WRITTEN REQUEST:
Find every line in the rows below that contains the string "mode", and copy each of those lines.

MATERIAL:
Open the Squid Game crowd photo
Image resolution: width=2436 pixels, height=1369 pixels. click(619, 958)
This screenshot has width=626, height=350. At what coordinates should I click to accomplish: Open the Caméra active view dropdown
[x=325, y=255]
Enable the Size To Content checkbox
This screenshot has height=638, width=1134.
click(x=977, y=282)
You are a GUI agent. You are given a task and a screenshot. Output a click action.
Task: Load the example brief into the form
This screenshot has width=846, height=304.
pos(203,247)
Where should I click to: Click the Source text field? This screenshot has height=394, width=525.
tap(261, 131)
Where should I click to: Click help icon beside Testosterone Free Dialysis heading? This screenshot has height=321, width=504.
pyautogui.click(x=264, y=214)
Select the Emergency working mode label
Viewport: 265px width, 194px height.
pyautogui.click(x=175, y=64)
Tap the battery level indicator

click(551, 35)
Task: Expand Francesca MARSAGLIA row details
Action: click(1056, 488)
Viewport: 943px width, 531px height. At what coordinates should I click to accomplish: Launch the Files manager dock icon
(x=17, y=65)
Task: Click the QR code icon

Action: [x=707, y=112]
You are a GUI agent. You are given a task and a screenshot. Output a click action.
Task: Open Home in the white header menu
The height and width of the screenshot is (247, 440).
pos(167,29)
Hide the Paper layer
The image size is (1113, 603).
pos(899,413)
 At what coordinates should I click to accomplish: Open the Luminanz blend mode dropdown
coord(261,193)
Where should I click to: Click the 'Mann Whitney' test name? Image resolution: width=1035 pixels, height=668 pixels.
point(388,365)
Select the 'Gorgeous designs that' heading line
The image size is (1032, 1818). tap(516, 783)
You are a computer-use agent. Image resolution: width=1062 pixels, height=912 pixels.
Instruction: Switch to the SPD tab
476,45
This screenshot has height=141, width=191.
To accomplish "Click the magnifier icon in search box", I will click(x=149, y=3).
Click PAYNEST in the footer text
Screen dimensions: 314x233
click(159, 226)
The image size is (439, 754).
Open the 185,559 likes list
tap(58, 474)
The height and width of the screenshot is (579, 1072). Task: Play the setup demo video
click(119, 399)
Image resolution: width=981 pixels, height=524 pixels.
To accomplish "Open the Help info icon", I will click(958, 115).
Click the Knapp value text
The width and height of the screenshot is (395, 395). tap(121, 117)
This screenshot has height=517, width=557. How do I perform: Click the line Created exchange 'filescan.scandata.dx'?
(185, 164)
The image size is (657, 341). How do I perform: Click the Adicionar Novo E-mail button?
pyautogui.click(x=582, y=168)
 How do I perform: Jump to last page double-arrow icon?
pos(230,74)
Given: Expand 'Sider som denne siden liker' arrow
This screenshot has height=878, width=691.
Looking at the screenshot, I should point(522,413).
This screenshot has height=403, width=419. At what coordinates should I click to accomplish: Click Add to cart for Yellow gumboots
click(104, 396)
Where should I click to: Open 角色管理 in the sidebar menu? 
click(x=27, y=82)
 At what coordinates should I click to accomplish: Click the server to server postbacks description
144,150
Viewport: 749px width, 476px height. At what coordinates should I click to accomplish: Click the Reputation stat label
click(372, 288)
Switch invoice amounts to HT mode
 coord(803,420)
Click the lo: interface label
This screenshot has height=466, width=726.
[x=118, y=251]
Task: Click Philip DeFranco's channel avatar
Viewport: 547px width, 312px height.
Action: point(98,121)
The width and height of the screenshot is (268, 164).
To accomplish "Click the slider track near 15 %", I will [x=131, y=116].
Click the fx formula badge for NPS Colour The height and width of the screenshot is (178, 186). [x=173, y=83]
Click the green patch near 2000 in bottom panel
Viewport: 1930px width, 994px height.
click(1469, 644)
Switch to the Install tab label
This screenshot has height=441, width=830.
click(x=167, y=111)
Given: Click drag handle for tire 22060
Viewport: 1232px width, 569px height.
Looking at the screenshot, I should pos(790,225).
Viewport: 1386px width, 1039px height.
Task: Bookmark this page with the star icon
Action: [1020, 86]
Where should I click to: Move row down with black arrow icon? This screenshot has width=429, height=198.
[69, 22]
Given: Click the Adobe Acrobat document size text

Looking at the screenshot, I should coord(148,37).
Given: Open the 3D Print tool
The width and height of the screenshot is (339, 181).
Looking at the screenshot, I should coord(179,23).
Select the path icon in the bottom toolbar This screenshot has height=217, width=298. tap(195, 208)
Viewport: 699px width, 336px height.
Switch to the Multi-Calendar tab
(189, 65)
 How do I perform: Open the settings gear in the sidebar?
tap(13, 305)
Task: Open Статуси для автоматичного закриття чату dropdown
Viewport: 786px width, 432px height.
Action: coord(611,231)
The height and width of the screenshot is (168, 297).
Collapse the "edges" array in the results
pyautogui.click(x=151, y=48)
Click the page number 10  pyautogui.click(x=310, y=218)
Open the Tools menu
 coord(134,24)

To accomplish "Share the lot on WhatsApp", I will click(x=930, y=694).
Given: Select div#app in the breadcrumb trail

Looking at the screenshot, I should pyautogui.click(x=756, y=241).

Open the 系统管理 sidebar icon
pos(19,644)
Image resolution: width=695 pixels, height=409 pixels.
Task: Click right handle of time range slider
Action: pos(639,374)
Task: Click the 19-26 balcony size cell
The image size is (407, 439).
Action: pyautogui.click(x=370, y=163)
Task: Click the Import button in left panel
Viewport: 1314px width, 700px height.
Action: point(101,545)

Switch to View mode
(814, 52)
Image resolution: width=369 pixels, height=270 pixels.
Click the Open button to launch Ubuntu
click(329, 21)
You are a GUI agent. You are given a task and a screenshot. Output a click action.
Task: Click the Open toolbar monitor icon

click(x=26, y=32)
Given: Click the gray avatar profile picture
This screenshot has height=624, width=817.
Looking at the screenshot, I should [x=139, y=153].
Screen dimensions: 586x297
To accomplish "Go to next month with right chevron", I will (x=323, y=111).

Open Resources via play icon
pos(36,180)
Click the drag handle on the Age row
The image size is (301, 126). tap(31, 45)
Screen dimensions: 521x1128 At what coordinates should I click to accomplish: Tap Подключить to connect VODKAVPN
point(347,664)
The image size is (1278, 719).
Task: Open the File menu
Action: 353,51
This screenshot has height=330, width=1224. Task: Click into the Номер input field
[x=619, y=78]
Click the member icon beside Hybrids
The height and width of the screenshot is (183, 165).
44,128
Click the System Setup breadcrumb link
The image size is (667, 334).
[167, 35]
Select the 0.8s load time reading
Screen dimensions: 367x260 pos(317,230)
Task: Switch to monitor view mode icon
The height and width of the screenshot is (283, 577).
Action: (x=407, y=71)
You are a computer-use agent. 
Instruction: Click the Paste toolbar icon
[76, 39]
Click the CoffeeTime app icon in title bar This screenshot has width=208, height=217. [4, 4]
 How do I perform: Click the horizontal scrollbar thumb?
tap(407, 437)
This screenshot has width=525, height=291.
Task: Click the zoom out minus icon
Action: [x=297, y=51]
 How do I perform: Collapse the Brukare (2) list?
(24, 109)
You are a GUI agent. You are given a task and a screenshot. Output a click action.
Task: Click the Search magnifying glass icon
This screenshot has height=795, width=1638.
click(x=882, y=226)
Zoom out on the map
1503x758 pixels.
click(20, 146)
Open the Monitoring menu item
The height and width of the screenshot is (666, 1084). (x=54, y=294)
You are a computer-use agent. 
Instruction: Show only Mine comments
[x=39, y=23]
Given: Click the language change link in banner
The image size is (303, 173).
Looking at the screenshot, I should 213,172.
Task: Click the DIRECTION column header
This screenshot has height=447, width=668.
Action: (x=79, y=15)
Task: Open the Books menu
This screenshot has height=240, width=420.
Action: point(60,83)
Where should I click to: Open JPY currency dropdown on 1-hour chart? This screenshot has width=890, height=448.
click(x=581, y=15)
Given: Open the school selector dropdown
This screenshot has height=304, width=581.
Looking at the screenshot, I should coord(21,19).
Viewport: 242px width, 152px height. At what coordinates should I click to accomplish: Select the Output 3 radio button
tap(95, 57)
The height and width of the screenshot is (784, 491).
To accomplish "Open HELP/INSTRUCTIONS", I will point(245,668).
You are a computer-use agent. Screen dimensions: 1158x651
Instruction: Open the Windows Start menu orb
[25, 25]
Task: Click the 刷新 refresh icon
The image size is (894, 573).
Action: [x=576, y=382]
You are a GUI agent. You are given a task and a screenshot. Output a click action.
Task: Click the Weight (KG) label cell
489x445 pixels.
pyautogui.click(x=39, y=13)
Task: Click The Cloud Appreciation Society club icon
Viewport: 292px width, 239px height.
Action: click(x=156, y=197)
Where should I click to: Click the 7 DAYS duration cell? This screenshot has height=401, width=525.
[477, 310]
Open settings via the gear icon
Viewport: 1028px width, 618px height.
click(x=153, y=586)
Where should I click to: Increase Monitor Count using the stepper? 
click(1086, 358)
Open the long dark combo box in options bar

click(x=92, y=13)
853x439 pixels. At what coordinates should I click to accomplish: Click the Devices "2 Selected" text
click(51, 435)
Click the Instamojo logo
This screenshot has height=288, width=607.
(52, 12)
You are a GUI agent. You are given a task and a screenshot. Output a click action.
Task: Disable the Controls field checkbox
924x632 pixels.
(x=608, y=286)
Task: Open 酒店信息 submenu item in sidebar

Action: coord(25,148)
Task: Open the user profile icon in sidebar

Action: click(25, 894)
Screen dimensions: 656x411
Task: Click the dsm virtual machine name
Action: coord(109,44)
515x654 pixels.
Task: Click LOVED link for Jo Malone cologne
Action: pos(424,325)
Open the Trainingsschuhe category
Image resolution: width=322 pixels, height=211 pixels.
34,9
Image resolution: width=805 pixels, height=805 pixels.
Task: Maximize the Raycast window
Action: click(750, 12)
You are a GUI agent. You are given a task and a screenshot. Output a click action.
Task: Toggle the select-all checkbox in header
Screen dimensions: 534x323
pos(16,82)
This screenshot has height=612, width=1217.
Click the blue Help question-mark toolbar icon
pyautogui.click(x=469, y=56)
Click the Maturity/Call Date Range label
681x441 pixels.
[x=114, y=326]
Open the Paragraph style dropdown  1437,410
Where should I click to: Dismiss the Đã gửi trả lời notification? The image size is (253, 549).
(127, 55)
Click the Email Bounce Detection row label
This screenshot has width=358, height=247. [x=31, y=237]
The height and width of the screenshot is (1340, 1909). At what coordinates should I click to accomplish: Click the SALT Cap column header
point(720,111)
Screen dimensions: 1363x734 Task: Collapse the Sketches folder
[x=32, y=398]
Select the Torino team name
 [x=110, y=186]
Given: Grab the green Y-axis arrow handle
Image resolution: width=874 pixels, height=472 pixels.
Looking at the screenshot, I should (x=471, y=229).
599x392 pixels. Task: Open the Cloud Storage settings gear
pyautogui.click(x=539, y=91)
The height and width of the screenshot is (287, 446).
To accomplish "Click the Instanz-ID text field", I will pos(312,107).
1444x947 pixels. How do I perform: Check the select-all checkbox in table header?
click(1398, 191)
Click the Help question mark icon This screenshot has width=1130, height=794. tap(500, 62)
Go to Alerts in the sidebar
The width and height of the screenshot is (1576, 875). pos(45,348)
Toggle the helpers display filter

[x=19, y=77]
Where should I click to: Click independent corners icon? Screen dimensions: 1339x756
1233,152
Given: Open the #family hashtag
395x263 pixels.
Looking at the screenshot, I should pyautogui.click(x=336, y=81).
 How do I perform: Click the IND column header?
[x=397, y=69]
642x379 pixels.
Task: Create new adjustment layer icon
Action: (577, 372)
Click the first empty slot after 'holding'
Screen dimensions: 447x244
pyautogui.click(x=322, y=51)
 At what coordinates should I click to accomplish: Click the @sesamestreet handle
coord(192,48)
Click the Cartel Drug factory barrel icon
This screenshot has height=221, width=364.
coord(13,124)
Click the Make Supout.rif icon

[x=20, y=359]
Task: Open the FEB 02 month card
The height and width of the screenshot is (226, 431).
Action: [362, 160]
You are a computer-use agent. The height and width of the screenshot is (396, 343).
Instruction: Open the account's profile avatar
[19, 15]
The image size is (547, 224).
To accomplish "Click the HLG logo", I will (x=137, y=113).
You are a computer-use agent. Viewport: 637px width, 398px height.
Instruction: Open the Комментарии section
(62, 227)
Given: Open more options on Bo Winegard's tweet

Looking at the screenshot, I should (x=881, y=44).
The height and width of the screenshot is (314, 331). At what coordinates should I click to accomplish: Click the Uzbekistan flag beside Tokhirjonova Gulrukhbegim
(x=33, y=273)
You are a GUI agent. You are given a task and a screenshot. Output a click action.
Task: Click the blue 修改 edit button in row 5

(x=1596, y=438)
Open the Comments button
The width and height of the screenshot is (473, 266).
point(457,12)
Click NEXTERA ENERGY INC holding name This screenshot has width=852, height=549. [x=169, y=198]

REPLY TO THE TASK:
Select the Emergency working mode label
 At what coordinates should I click to accomplish: Open the Luminanz blend mode dropdown
Switch invoice amounts to HT mode
Switch to View mode
Task: Switch to monitor view mode icon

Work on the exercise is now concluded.